Last Saturday, Gallery Delta invited the world and his wife to 'have a drink, converse with friends and relax', while viewing 'Select Collection', an exhibition of Zimbabwean paintings, graphics, sculptures and ceramics.
Guests converged at Robert Paul's Old House, 110 Livingstone Avenue, which has been the Gallery's home since it moved from Strachan's Building in the CBD in the early 1990s.
Gallery Delta has been nurturing and inspiring the Zimbabwean art world since 1975 so it seems fitting that the gallery, now classified as a foundation for art and the humanities, should occupy the former home of one of Zimbabwe's leading artists. An abstract artist, Robert Paul and his family occupied their house from 1930 until the artist's death in 1980.
Robert Paul joined the Rhodesian police force in 1932, but in 1951 became a full time painter. According to his daughter, Collette Wiles, her most vivid memory of the artist is of him dressed in a paint-spattered dressing gown, in front of his easel on the verandah. If his muse deserted him in the morning, he would dress and meet friends at the club for a few drinks, returning invigorated by lunchtime.
As he gazed out at the overgrown garden in front of his verandah, he could never have imagined the manicured lawns or the scores of artists and art lovers that would frequent his house when it transformed into Gallery Delta.
One of the most attractive works of art on display last weekend was 'Our Home' by Richard Witikani. Born in Wedza in 1967, Witikani studied art at the BAT Workshop, and later taught art at Girls High School, Harare.
He has exhibited extensively at home and abroad and his brightly coloured abstract landscapes, inspired by the countryside in which he grew up, never fail to delight. Equally at home with figure drawing, Witikani's study entitled 'Lynett and Priscilla' captures the despondency these two young women feel as they sit outside, hunched up, waiting for something to happen. The artist, who now lives in the city, is working from his Hatfield studio on a new solo exhibition.
Bulawayo-born Berry Bickle, best known for her award winning installations, video and photography, is also a talented ceramicist.
The abstract designs of the delicate porcelain bowls on exhibition catch the eye, while the fragments of scripts scrawled on the curved surfaces challenge the intellect. Like many Zimbabwean artists, her emotions are bound up with the legacy of colonialism in Southern Africa.
Kate Raath, who was raised on a cattle farm in Masvingo, finds the Gutu/Chatsworth area a source of inspiration for her landscape and tree studies.

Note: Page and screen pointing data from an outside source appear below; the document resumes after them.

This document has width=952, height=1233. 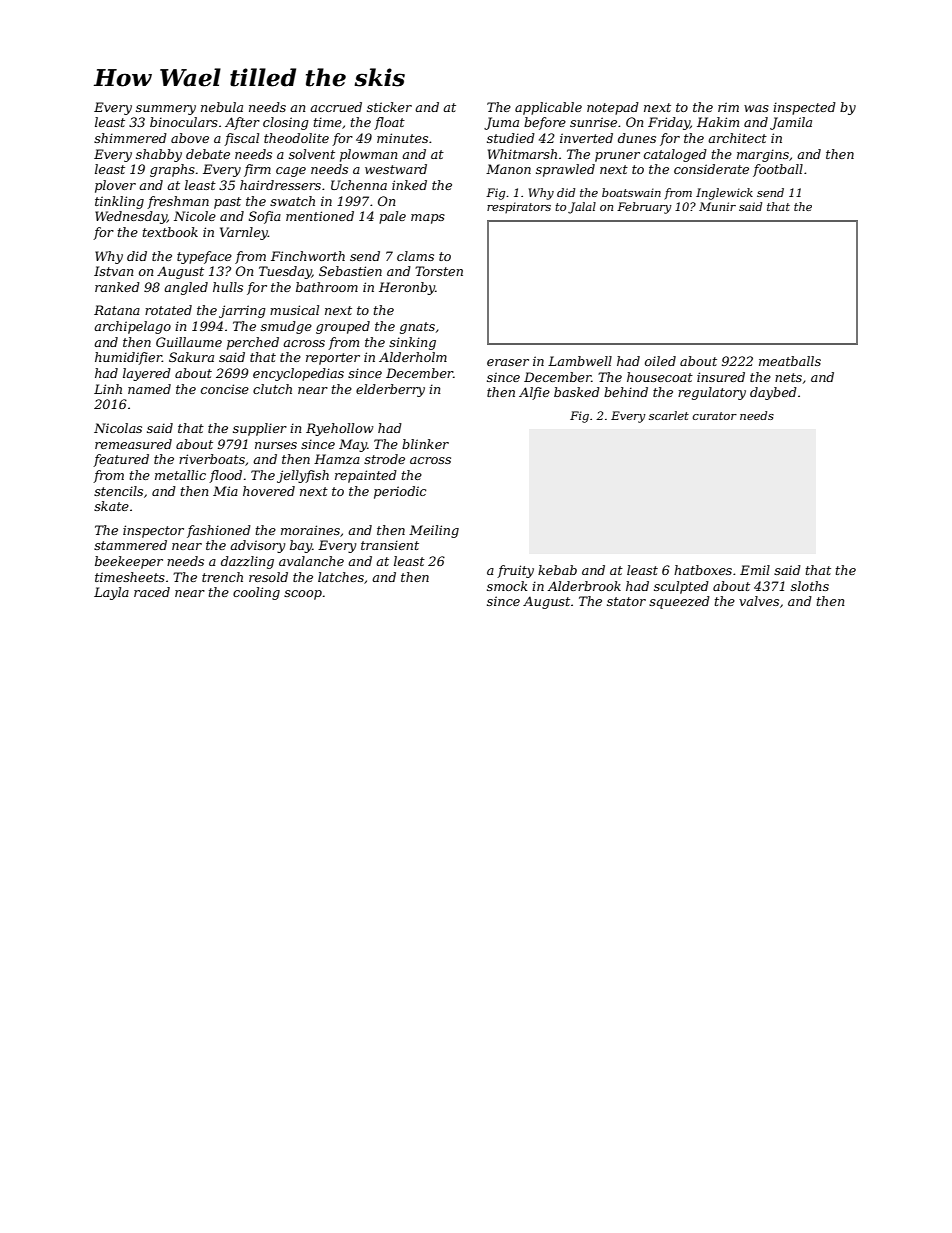 I want to click on periodic, so click(x=400, y=492).
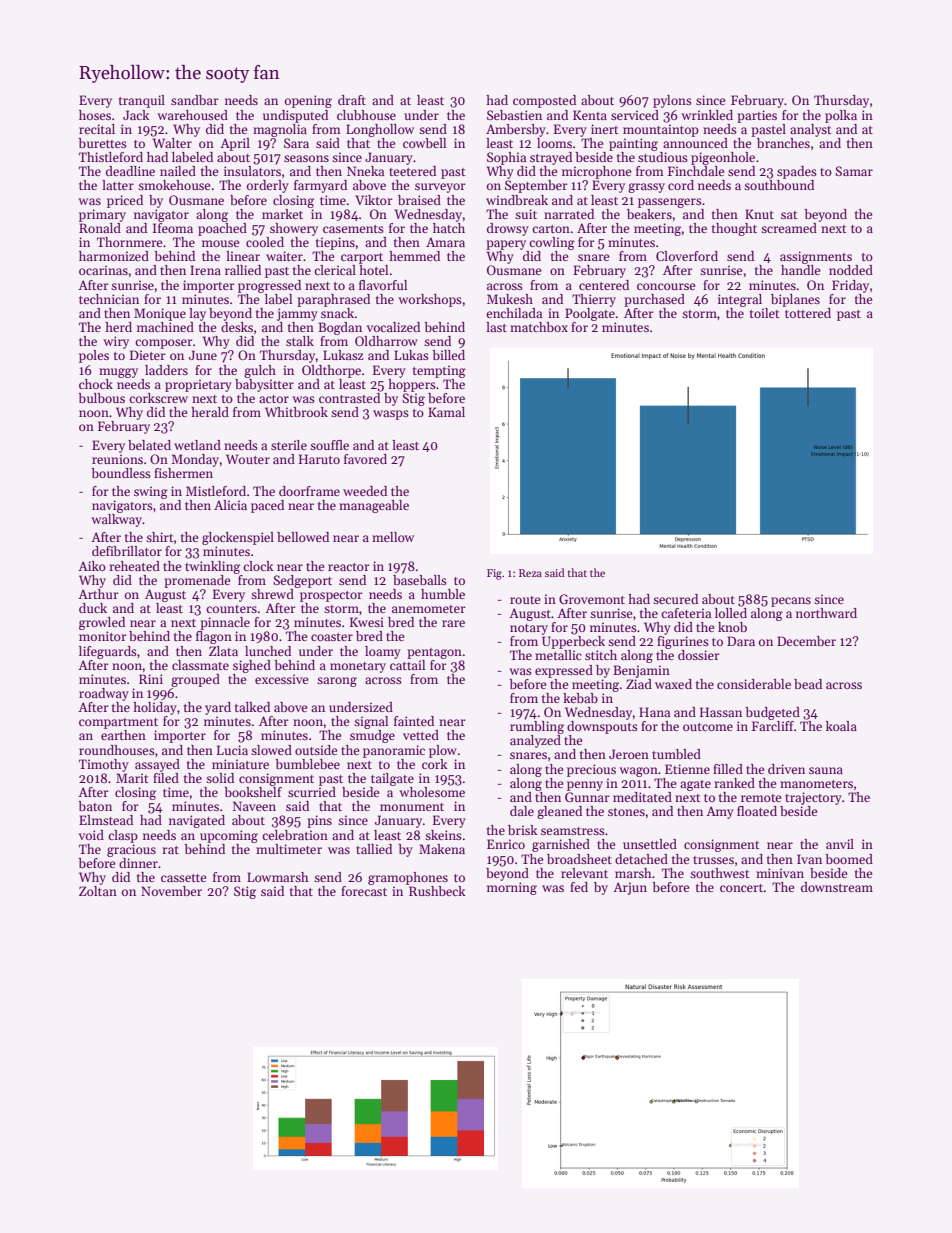 Image resolution: width=952 pixels, height=1233 pixels. What do you see at coordinates (448, 355) in the page?
I see `billed` at bounding box center [448, 355].
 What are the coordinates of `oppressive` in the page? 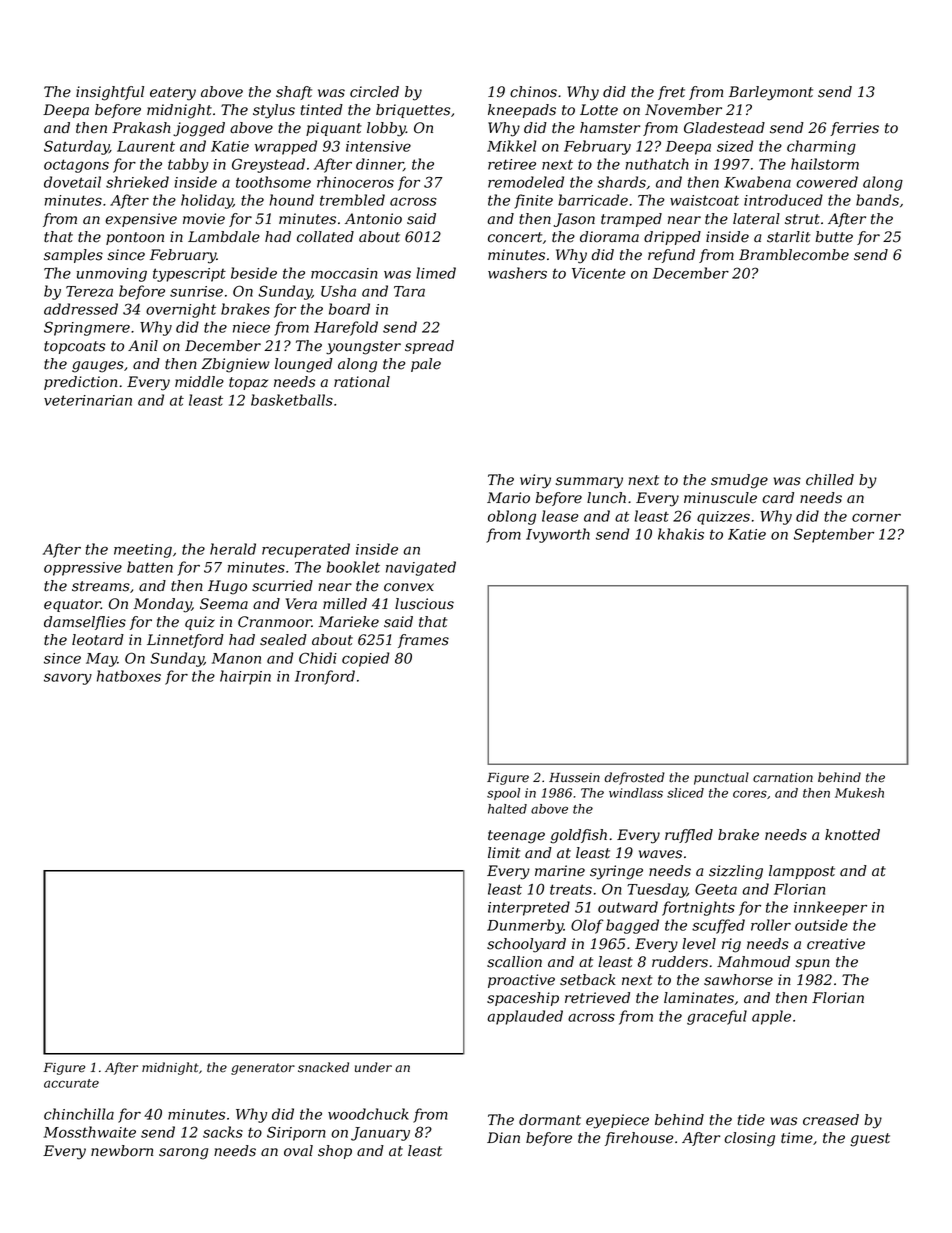 It's located at (83, 569).
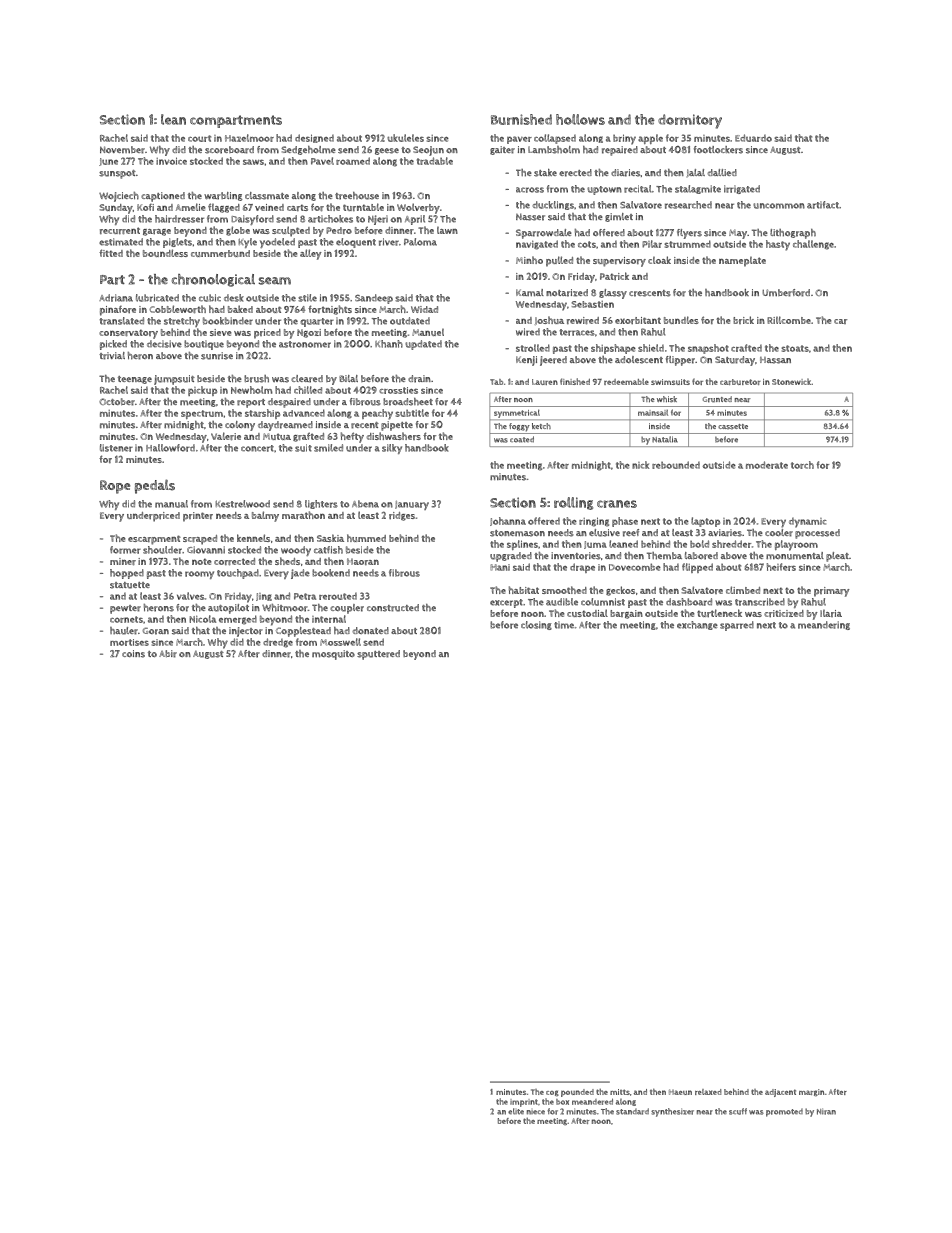 Image resolution: width=952 pixels, height=1233 pixels. Describe the element at coordinates (516, 1111) in the screenshot. I see `elite` at that location.
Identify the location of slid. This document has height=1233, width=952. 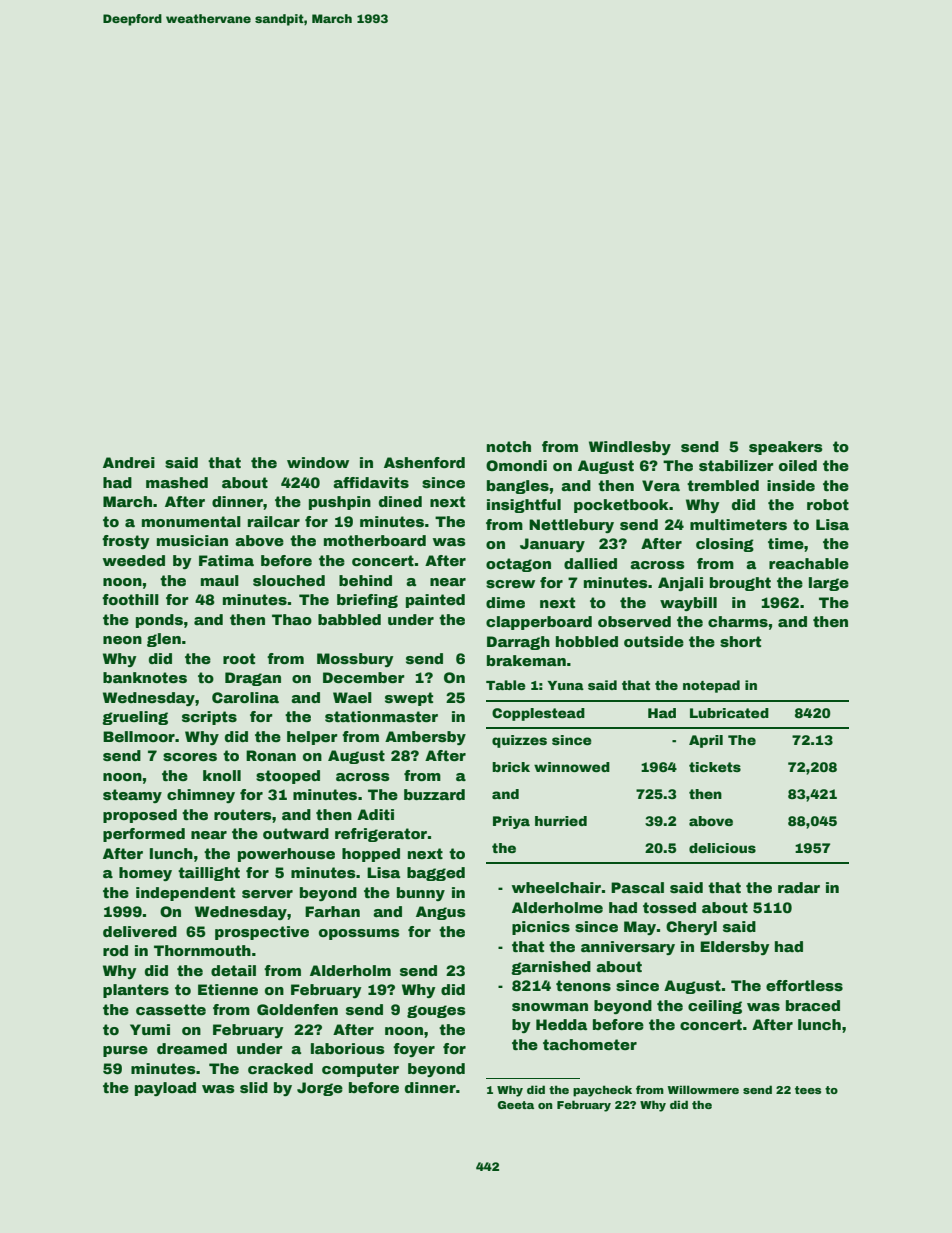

Working in oils, acrylic, charcoal, pen, pencil and gouache, her masterly style is unique and instantly recognisable, and art collectors should pay close attention to this highly collectible artist.
'Pandaza' by Portia Zvavahera is a perfectly balanced abstract composition depicting three women of the Vapostori sect. Seated in a sacred place, they anxiously await spiritual prophecies and the foretelling of their futures. Paintings by Zvavahera and her contemporary, Virginia Chihota (also exhibiting) lend gravitas to any exhibition.
By the end of the day, not only had several works of art been sold, but artists and art lovers had admired the exhibition, exchanged news, discussed their plans for the coming year, and spent several hours in the most congenial of atmospheres. Robert Paul would have been delighted to host such a gathering.